Bridging classical and neural methods for improved segmentation in mathematical text based images
Abstract
The recognition of mathematical expressions remains a challenging task, particularly due to the segmentation sub-stage, which plays a critical role in the overall recognition process. Despite significant advancements in mathematical expression recognition, existing research has primarily focused on the recognition phase, often overlooking the segmentation issues that arise in diverse domains such as computer vision and image processing. This study aims to address the segmentation problem in handwritten mathematical text and expression recognition through a comprehensive analysis and the development of an optimal solution. Classical segmentation methods were explored, classified, and tested on various datasets of mathematical expressions, with multiple comparative case analyses conducted.
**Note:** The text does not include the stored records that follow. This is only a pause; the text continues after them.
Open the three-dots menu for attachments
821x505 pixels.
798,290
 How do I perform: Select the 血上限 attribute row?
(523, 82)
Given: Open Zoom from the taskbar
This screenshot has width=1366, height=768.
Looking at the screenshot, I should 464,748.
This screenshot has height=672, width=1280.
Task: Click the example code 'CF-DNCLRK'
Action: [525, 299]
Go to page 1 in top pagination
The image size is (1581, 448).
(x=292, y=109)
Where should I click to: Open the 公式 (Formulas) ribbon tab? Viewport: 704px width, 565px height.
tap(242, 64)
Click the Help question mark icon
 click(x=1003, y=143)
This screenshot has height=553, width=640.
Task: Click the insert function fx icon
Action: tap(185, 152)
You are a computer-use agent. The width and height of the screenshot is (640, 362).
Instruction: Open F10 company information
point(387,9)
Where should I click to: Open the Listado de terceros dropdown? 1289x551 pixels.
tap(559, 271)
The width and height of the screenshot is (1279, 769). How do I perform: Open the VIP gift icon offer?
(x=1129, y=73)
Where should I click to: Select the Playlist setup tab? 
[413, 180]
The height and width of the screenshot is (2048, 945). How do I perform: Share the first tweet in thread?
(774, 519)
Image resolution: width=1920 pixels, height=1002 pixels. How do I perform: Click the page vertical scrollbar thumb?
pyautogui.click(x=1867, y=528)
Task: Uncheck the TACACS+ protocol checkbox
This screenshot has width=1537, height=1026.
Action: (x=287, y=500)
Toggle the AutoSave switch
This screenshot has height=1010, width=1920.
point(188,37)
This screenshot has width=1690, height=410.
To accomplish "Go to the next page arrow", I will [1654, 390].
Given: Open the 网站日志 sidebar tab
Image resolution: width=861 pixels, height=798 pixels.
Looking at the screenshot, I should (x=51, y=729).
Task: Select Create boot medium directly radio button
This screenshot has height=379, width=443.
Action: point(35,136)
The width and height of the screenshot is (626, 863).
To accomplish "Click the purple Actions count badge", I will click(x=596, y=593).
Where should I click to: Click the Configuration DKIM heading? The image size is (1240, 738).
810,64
Based on these findings, an optimal neural network-based segmentation approach was proposed. The model demonstrated effective segmentation performance, achieving competitive mean Intersection over Union (IOU) scores of 79.4%, 83.5%, 81.3%, 74.6%, and 79.6% on the CROHME 2014, CROHME 2016, CROHME 2019, Aidapearson, and HasyV datasets, respectively. The results highlight the success of the proposed neural network-based solution in overcoming the limitations of traditional segmentation methods and affirm its potential in enhancing mathematical expression recognition systems.